• **INSTRUCTIONS**
A: Reproduce the stretch of the THPeligible patch excerpt from "I think THPeligible" through "much sense either.".
B: Pick up the THPeligible patch excerpt after its last line and continue it.

• **EXCERPT**
►

I think THPeligible is used to tell us if the vma is suitable for 
allocating THP. Both anonymous and shmem THP checks vma size/alignment 
to decide to or not to allocate THP.

And, if vma size/alignment is not checked, THPeligible may show "true" 
for even 4K mapping. This doesn't make too much sense either.

>
>>   	if (vma_is_anonymous(vma))
>>   		return __transparent_hugepage_enabled(vma);
>> -	if (vma_is_shmem(vma) && shmem_huge_enabled(vma))
>> -		return __transparent_hugepage_enabled(vma);
>> +	if (vma_is_shmem(vma))
>> +		return shmem_huge_enabled(vma);
>>   
>>   	return false;
>>   }
>> diff --git a/mm/shmem.c b/mm/shmem.c
>> index 1bb3b8d..a807712 100644
>> --- a/mm/shmem.c
>> +++ b/mm/shmem.c
>> @@ -3872,6 +3872,9 @@ bool shmem_huge_enabled(struct vm_area_struct *vma)
>>   	loff_t i_size;
>>   	pgoff_t off;
>>   
>> +	if ((vma->vm_flags & VM_NOHUGEPAGE) ||
>> +	    test_bit(MMF_DISABLE_THP, &vma->vm_mm->flags))
>> +		return false;
>>   	if (shmem_huge == SHMEM_HUGE_FORCE)
>>   		return true;
>>   	if (shmem_huge == SHMEM_HUGE_DENY)

◄

• **GIVEN MATERIAL**
►

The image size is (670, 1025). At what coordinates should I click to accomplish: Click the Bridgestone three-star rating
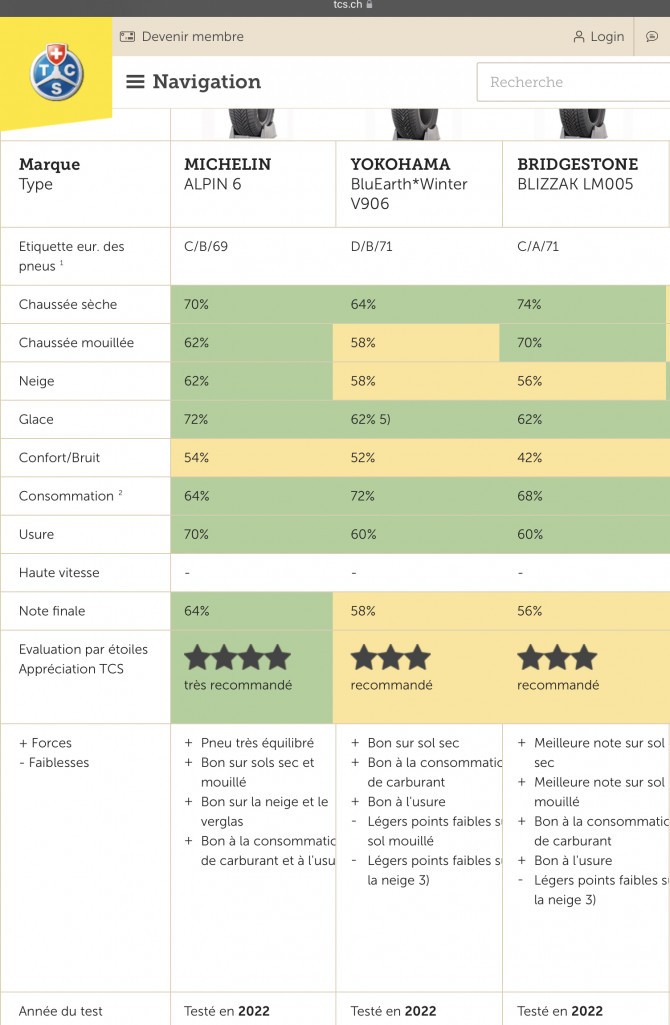558,658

◄

• **OUTPUTS BY TASK**
A:
I think THPeligible is used to tell us if the vma is suitable for 
allocating THP. Both anonymous and shmem THP checks vma size/alignment 
to decide to or not to allocate THP.

And, if vma size/alignment is not checked, THPeligible may show "true" 
for even 4K mapping. This doesn't make too much sense either.

B:
>>
Hugh Dickins July 17, 2019, 7:44 p.m. UTC | #3
On Thu, 13 Jun 2019, Yang Shi wrote:

> The commit 7635d9cbe832 ("mm, thp, proc: report THP eligibility for each
> vma") introduced THPeligible bit for processes' smaps. But, when checking
> the eligibility for shmem vma, __transparent_hugepage_enabled() is
> called to override the result from shmem_huge_enabled().  It may result
> in the anonymous vma's THP flag override shmem's.  For example, running a
> simple test which create THP for shmem, but with anonymous THP disabled,
> when reading the process's smaps, it may show:
> 
> 7fc92ec00000-7fc92f000000 rw-s 00000000 00:14 27764 /dev/shm/test
> Size:               4096 kB
> ...
> [snip]
> ...
> ShmemPmdMapped:     4096 kB
> ...
> [snip]
> ...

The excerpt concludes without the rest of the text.